Choke in horses is an obstruction in the esophagus, not an obstruction in the airway (trachea) like in people. It is still an emergency but the horse should be able to breathe without difficulty. Choke can be caused by swallowing objects that are too large to fit easily down the esophagus (such as apples or corn cobs), eating regular feeds such as grain and hay too quickly, or not being able to chew properly because of dental problems. A horse that is choking may stand with its head and neck extended. He will usually not eat or drink. Saliva and undigested food may be dripping out of his mouth and nostrils and he may cough or gag. Some horses appear anxious while others appear depressed.

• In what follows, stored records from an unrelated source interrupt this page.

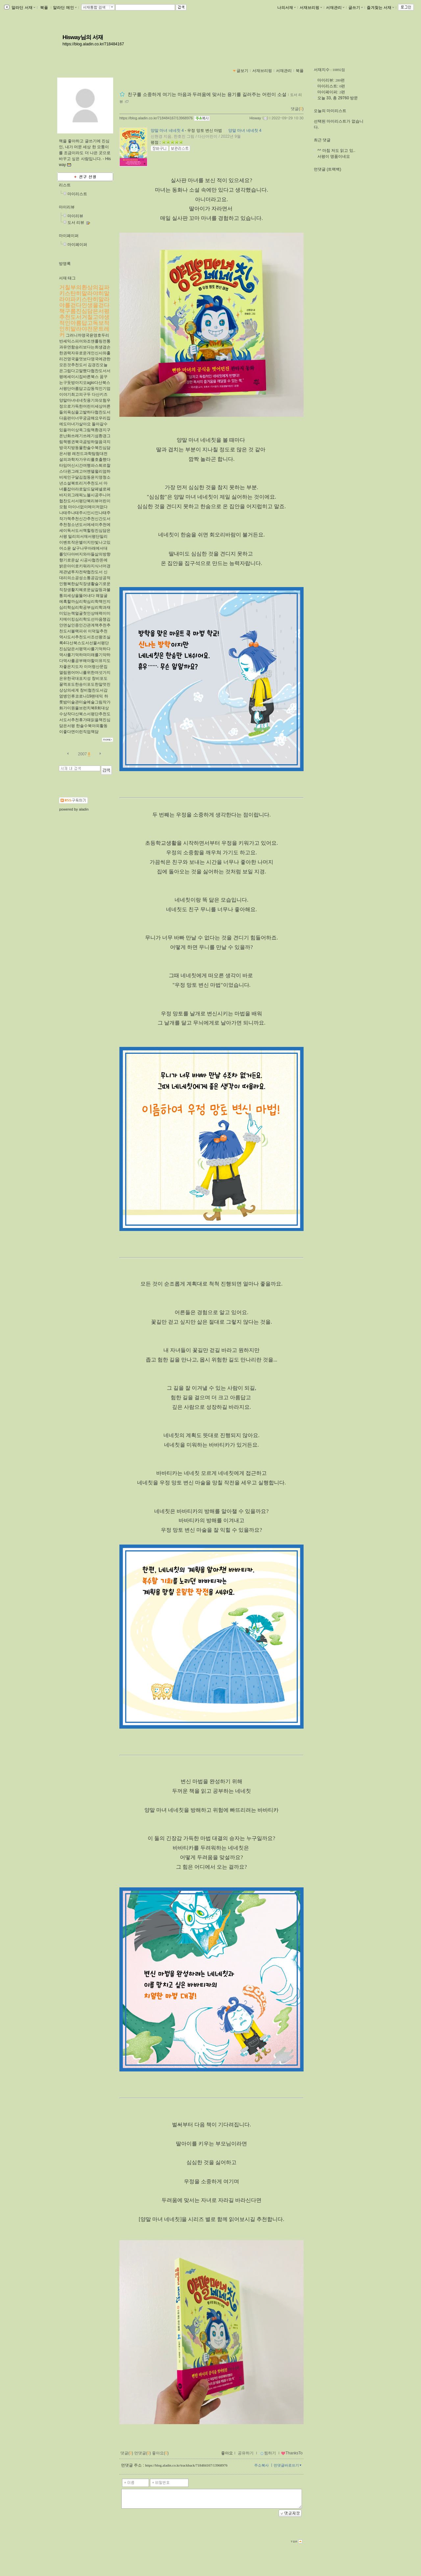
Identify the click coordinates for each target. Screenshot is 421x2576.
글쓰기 (355, 7)
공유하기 (246, 2453)
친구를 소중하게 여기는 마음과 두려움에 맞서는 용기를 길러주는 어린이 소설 (207, 94)
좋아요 (227, 2453)
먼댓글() (142, 2453)
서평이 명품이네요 (333, 156)
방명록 (65, 263)
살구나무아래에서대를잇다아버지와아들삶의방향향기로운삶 (85, 554)
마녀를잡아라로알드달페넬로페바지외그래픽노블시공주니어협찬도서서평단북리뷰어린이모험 (85, 495)
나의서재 (286, 7)
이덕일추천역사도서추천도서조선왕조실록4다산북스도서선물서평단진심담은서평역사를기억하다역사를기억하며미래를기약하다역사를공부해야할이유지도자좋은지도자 (85, 649)
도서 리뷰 (75, 222)
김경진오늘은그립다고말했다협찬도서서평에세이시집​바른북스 (85, 371)
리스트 (65, 185)
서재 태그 (67, 278)
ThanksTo (292, 2453)
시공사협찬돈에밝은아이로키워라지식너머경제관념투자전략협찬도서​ (85, 566)
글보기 (242, 70)
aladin (83, 809)
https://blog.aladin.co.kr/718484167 (93, 44)
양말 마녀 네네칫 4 (167, 130)
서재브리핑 (311, 7)
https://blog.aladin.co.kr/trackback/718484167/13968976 (186, 2465)
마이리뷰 (67, 207)
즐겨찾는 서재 (380, 7)
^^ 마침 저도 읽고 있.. (336, 150)
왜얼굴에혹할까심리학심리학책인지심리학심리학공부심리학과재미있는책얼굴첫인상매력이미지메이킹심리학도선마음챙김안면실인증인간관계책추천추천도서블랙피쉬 (85, 613)
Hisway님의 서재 (82, 37)
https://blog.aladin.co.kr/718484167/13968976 (156, 118)
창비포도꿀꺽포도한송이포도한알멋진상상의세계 (85, 684)
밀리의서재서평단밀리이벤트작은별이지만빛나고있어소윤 (85, 542)
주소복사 (261, 2465)
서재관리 (335, 7)
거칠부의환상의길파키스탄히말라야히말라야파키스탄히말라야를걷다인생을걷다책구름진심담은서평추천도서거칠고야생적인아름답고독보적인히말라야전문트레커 (84, 311)
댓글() (297, 108)
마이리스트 (77, 194)
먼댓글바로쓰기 (288, 2465)
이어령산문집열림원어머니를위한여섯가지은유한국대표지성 (85, 672)
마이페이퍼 (69, 235)
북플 (44, 7)
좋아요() (160, 2453)
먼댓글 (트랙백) (327, 169)
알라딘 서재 (23, 7)
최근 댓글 (322, 140)
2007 (82, 754)
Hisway (255, 118)
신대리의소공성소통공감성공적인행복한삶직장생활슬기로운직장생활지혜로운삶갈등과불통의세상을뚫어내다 (85, 584)
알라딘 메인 (64, 7)
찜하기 (268, 2453)
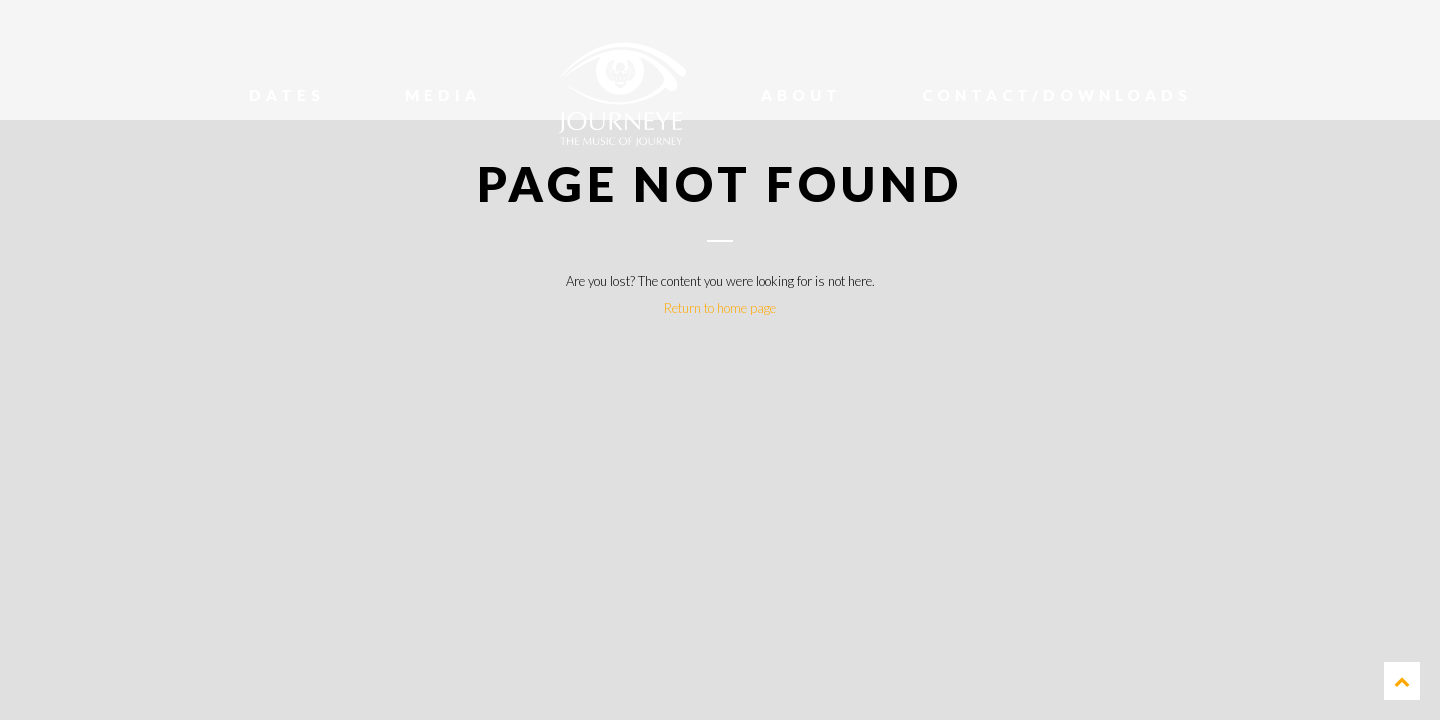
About (801, 95)
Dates (287, 95)
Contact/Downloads (1057, 95)
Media (443, 95)
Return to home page (720, 308)
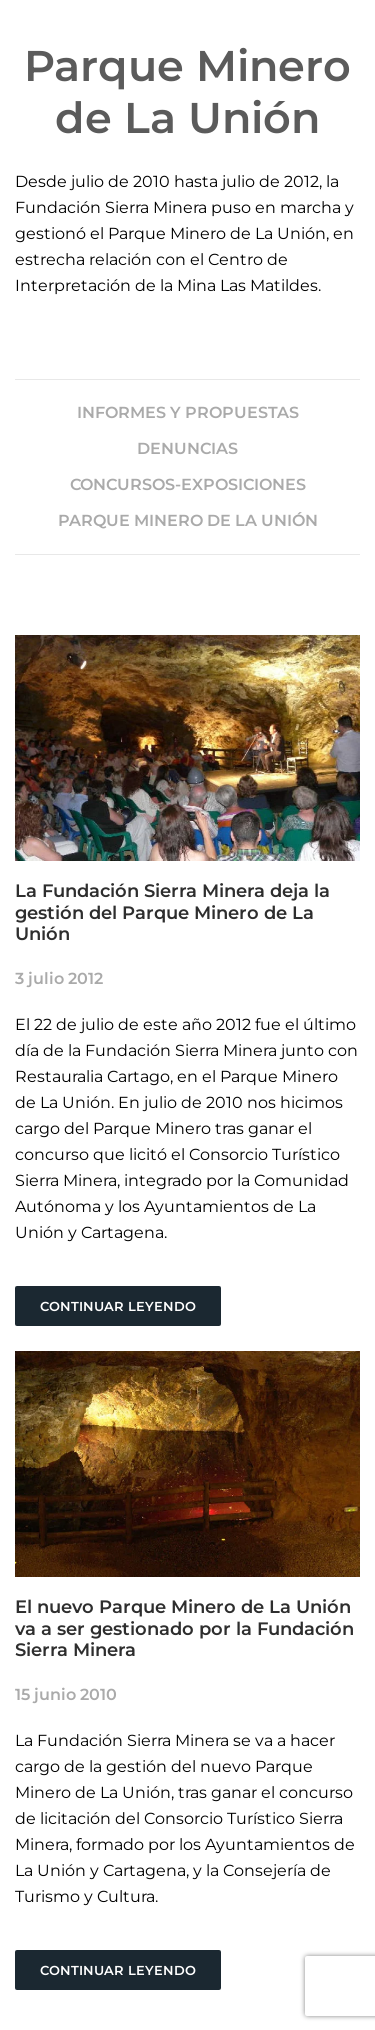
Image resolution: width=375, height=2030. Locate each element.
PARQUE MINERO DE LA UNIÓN (188, 520)
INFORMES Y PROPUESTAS (188, 412)
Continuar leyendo (118, 1306)
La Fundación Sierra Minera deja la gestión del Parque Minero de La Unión (172, 912)
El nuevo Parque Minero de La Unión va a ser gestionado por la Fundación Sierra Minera (184, 1628)
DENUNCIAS (187, 448)
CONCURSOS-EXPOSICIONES (188, 484)
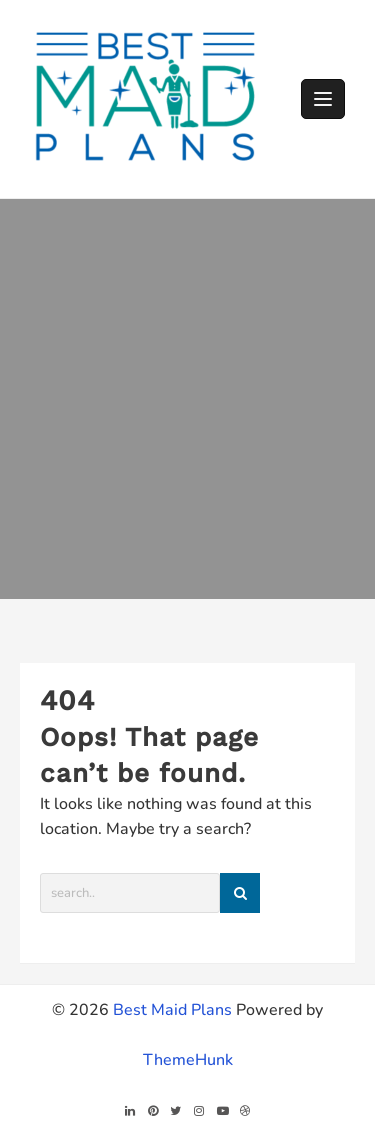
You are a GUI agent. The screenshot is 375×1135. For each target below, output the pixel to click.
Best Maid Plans (172, 1010)
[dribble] (245, 1110)
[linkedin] (129, 1110)
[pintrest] (152, 1110)
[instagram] (199, 1110)
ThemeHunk (188, 1060)
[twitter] (175, 1110)
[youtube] (222, 1110)
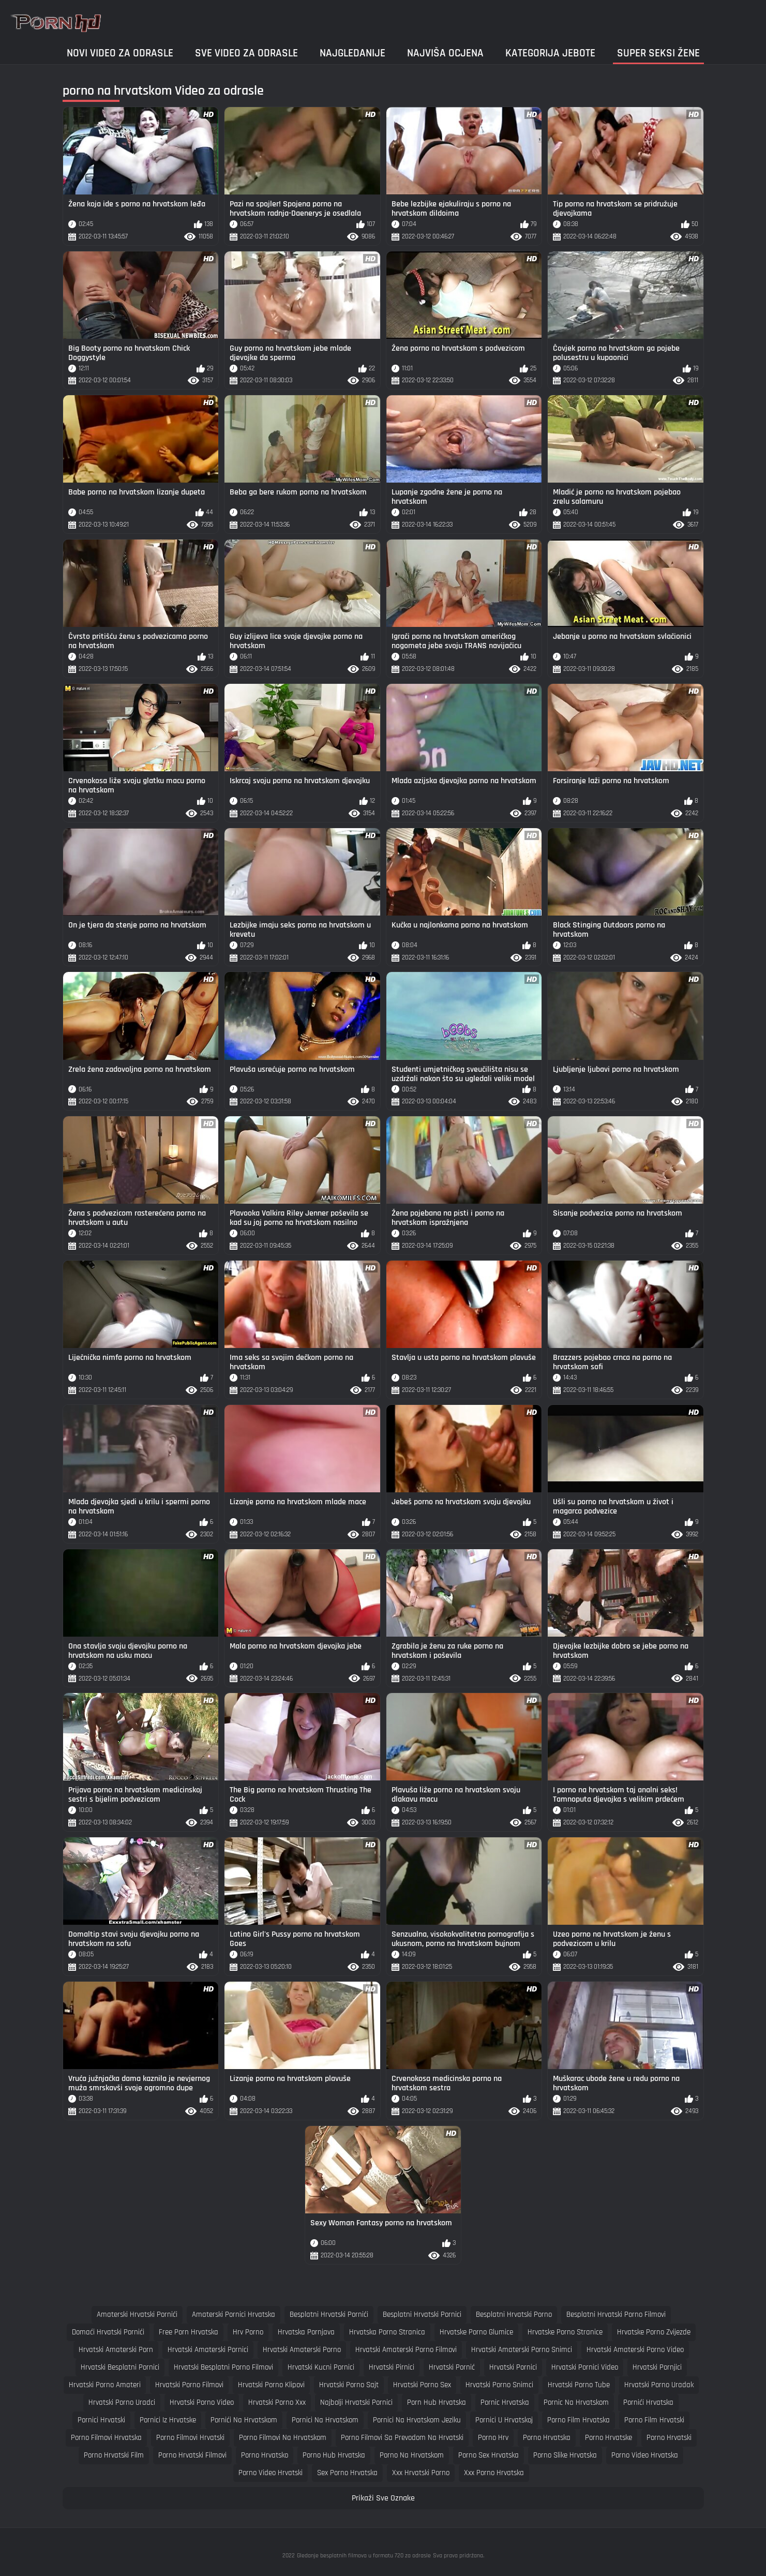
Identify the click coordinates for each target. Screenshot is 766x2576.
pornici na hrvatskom (325, 2420)
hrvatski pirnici (391, 2367)
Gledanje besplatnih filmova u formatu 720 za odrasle (364, 2555)
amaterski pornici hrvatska (233, 2314)
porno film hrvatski (654, 2420)
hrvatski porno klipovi (271, 2385)
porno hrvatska (546, 2438)
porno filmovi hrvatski (190, 2438)
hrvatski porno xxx (277, 2402)
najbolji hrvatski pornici (356, 2402)
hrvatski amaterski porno (302, 2350)
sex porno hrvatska (347, 2473)
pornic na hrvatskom (576, 2402)
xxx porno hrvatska (494, 2473)
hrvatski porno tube (579, 2385)
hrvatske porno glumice (476, 2332)
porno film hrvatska (578, 2420)
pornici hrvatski (101, 2420)
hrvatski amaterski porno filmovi (406, 2350)
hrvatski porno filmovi (189, 2385)
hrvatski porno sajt (349, 2385)
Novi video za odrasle (120, 53)
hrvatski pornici (513, 2367)
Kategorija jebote (550, 53)
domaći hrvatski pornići (108, 2332)
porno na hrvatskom (412, 2455)
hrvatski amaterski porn (116, 2350)
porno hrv (493, 2438)
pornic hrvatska (504, 2402)
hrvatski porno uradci (121, 2402)
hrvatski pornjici (657, 2367)
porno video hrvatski (270, 2473)
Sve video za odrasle (246, 53)
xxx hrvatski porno (420, 2473)
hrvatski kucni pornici (321, 2367)
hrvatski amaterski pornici (208, 2350)
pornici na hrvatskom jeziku (417, 2420)
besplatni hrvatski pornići (329, 2314)
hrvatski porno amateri (105, 2385)
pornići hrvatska (648, 2402)
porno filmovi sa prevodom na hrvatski (402, 2438)
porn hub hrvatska (436, 2402)
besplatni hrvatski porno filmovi (616, 2314)
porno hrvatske (608, 2438)
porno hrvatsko (264, 2455)
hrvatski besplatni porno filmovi (223, 2367)
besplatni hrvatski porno (514, 2314)
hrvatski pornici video (584, 2367)
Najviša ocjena (445, 53)
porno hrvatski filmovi (192, 2455)
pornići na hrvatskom (244, 2420)
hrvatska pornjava (306, 2332)
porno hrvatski (669, 2438)
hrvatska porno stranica (387, 2332)
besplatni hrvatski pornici (422, 2314)
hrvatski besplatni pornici (120, 2367)
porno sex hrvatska (488, 2455)
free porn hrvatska (188, 2332)
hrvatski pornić (452, 2367)
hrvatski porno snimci (499, 2385)
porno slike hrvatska (565, 2455)
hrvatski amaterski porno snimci (521, 2350)
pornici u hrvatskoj (504, 2420)
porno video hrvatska (644, 2455)
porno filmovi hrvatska (106, 2438)
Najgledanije (352, 53)
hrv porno (248, 2332)
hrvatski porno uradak (659, 2385)
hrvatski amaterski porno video (635, 2350)
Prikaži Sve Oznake (383, 2498)
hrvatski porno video (202, 2402)
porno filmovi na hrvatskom (282, 2438)
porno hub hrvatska (334, 2455)
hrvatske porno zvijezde (653, 2332)
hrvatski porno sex (422, 2385)
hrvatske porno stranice (565, 2332)
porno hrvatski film (114, 2455)
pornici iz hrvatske (168, 2420)
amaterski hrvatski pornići (137, 2314)
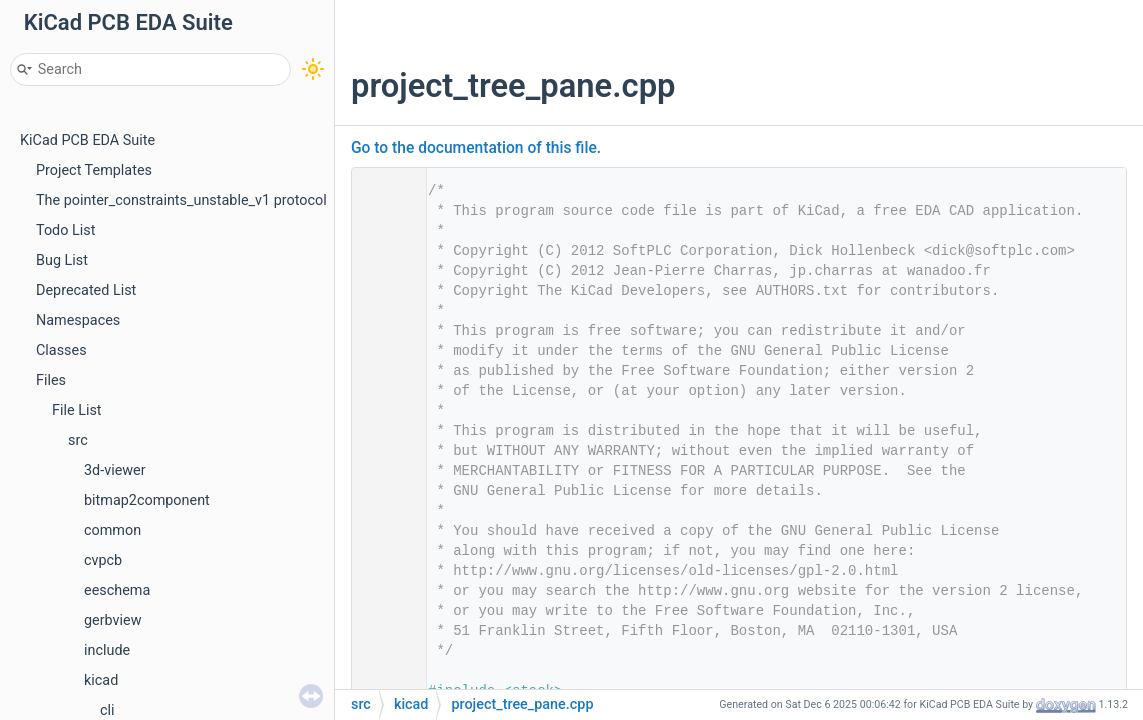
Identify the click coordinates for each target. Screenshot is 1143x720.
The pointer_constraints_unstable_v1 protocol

A veterinarian should be contacted immediately so the choke can be resolved as quickly as possible, preventing complications such as dehydration, aspiration pneumonia and damage to the esophagus. The veterinarian will usually administer a sedative first to calm the horse. In some cases, this is all the treatment necessary to allow the esophagus to relax and pass the obstruction. Other times, specific muscle relaxants may also need to be given. A stomach tube may be passed through the nostrils into the esophagus and the impaction flushed with warm water to try and soften it. If these measures don't work, surgery may be necessary.
After the choke is corrected, horses will usually need to be on antibiotics and pain medicine. Soft food should be introduced slowly in multiple, small meals throughout the day. If the cause of the choke is known, steps should be taken to prevent it from happening again, such as preventing the horse from eating large objects, discouraging him from eating too quickly, and providing regular dental care.